KITH
- Type: Private
- Founded: 2011; 15 years ago
- Founder: Ronnie Fieg(Founder & CEO)
- Headquarters: New York City, United States
- Number of locations: 17 SoHo; Brooklyn (3); Chicago; West Hollywood; Miami; Miami Beach; Honolulu; Aspen; Tokyo; Beverly Hills; Paris; London; Toronto; Seoul;
- Products: Clothing, shoes, accessories
- Website: kith.com

= Kith (brand) =

American fashion and lifestyle brand

Kith (sometimes stylized as KITH) is an American fashion and lifestyle brand established in New York City in 2011 by Ronnie Fieg.

The brand began as a footwear retailer, and later expanded to streetwear, fashion, and lifestyle. Kith operates twelve locations worldwide, three store-within-a-store locations in Bergdorf Goodman, Hirshleifers, and Selfridges, and a private members' club in West Village, Manhattan.

== History ==

On November 11, 2011, Ronnie Fieg opened up an apparel and footwear boutique called Kith NYC. The brand name is derived from the phrase "kith and kin". Kith carries brands including Yeezy, Stampd, Timberland, Adidas, Red Wing, Clarks, Asics, Danner, New Balance, Nike, Gourmet, and Native Footwear. As of October 2022, it has twelve locations; the first location opened was in Brooklyn, and the second in Manhattan.

In December 2015, the brand opened its first women's retail location in Manhattan. In February 2017, Kith hired Emily Oberg, founder of the lifestyle brand Sporty & Rich, as creative lead of its women's line.

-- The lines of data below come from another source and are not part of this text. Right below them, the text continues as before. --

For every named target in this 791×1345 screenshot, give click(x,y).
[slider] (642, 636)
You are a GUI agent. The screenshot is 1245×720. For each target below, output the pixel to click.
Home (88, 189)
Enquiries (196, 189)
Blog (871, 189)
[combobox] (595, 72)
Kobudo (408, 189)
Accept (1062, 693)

In August 2015, Fieg updated his Brooklyn store. The renovated space featured the new Kith Treats cereal bar business, 750 cast white Air Jordan 2s hanging from the ceiling and overall design by Daniel Arsham and Alex Mustonen of Snarkitecture, who would go on to design the store's other locations as well. Kith Treats is a bar offering 23 varieties of breakfast cereal with assorted toppings and milk selections, as well as ice cream.

In July 2016, Kith opened a co-branded six month pop-up shop in collaboration with Nike also containing a custom Kith Treats, adjacent to the brand's Manhattan location. The design included white cast air Jordan 4s in reference to it being the company's fourth location. That year's "90's look" collection at drew attention at New York Fashion Week and involved 25 other brands. The company then opened a pop-up store in Aspen, Colorado and a permanent location in Miami. Participating brands included A Bathing Ape, Nike, Adidas, New Balance, Power Rangers and Rugrats.

In 2017, Kith added an Aimé Leon Dore x KITH collaboration to its line. Fieg also expanded the Kith treats business, including a collaboration with Cap'n Crunch, new pop-up shops and an accessories and apparel line. In 2018, Kith collaborated with Coca-Cola, Tommy Hilfiger, and The Jetsons. Upcoming Kith collaborations with Versace and Greg Lauren were teased by Fieg via Instagram. During 2017, Kith added a collaboration with Nike and LeBron James and also an art/apparel project with visual artist Daniel Arsham.

Together with BMW, Kith has designed a version of the BMW M4 Competition (G82) and BMW i4 M50 (G26), constructing exclusive modifications to the interior and exterior. 150 M4's and 7 i4's are available in this limited-edition model, across three color selections and optional equipment for the M4, and only 1 color option with all-Individual equipment for the i4.

Kith has also expanded its presence in the luxury fashion market through collaborations with high-end designers, such as its partnership with Versace in 2019, which marked a significant moment in the fusion of streetwear and luxury fashion.

In 2024 KITH collaborated with TAG Heuer on a set of reissued Formula 1 watches.

In 2024 KITH partnered with Giorgio Armani on a men's suiting capsule collection in four parts, collaborating with Martin Scorsese, Mike Tyson, Lakeith Stanfield, Pierce Brosnan.

KITH will show its fall 2025 collection and collaborations in a runway show titled “Institution” on August 17, 2025 —its first fashion show since 2019.

In 2025, Erewhon announced it would open a tonic bar in the Kith Ivy club in New York City. Kith Ivy is a members’ club located in New York City’s West Village which has a padelball court, the first Erewhon location outside of Los Angeles, a Moroccan-Mediterranean restaurant named Cafe Mogador, a full-service Armani spa, and a gym. The brand describes Kith Ivy as "blending luxury, lifestyle, and sport into a unique members-only club experience".